Rot. "Oh, rot!" is a slang expression meaning "Nonsense!" Rot is the name of a tributary to the River Danube in Germany and also the name of a village in Sweden. Unfortunately, it's also something affecting the windows in my house right now.
|
Charming window |
Recall that my house has charming but slightly weird
inward-swinging casement windows. Although the insides and outsides of these windows have been painted 8000 times, nobody ever bothered to paint the top or bottom of the swinging frame. Consequently, the wood has been exposed to the elements for 95 years.
At some point, I noticed this fact, particularly that the bottoms of the windows were in pretty bad shape. I thought I should put a coat of primer paint on them just to keep the protected, but when I started prepping them for that, chunks of wood kind of fell out, and I realized that they needed a lot more attention than a quick coat of primer. Yay, my windows have dry rot.
|
The bottom of one of my windows, in very bad shape. |
True dry rot is caused by fungus that grows in the wood and basically eats it, breaking down its structure. The wood becomes soft, cracked, and brittle. I don't know for certain if my windows actually have true dry rot, but they certainly have the symptoms.

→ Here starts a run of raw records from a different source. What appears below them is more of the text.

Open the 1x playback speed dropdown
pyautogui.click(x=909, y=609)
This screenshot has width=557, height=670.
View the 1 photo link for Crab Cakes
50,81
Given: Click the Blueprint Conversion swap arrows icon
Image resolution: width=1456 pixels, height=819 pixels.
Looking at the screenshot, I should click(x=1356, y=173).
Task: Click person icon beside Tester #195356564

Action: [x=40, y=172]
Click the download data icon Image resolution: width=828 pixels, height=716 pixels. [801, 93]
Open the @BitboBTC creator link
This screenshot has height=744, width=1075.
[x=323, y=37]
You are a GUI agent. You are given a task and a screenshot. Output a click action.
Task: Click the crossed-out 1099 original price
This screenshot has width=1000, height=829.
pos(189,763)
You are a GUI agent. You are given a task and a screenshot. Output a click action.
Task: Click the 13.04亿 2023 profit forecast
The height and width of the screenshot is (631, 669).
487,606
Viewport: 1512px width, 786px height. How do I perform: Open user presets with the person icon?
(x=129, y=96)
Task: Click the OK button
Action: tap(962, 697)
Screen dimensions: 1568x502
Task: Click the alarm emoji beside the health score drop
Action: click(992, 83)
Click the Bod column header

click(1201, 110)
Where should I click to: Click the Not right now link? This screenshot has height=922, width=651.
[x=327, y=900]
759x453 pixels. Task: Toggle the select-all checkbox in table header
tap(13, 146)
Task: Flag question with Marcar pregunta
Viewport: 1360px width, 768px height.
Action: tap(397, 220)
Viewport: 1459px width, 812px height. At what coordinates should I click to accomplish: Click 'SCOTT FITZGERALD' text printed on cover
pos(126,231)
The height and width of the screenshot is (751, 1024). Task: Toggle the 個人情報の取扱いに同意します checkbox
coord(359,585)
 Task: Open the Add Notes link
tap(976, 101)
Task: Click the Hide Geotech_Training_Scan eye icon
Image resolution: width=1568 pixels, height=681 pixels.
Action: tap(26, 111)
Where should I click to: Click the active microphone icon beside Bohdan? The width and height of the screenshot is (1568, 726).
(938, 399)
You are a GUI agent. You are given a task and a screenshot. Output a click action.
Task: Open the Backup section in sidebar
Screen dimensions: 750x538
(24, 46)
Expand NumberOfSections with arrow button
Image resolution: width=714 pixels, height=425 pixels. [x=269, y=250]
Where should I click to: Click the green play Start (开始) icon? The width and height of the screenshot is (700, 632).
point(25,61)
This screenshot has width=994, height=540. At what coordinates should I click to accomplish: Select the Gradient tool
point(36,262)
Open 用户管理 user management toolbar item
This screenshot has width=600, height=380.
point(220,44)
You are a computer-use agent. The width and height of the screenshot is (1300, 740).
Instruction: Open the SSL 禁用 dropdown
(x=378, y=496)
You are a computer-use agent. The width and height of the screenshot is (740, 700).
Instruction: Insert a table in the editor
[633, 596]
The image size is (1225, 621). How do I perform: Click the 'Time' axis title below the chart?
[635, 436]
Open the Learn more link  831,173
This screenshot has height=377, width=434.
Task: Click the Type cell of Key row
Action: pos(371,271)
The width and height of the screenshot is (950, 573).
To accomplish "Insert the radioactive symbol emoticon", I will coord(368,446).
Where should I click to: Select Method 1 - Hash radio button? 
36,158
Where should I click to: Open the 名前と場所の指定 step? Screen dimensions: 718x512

So of course I had to fix the windows. I purchased a handy-dandy
dry rot repair kit on Amazon which contained all the necessary ingredients. The procedure went something like this:
- Take the window off its hinges, put it in the garage, and use a utility knife and pokey tool to remove all the wood that wanted to come out.
- Liberally brush on some wood hardening liquid to the exposed wood. This stuff is great. It soaks right in (my windows literally sucked it up) and makes the wood nice and hard and a little shiny. It's almost like a very thin water-based varnish, and supposedly it kills fungus.
- When the first coat of wood hardener is dry, brush on a second coat for good measure.
- Let the wood hardener dry for a day.
- Fill the holes in the wood with an epoxy-based wood filler. The stuff that came in my dry rot repair kit came in two tubs. One looked just like peanut butter, and the other looked rather less edible. You daub out equal quantities of each and mix them together, and then you have about 20 minutes to work with it before it becomes too tacky.
- Let the wood filler set for 24 hours.
- Sand down the areas you filled to make the surfaces nice and smooth.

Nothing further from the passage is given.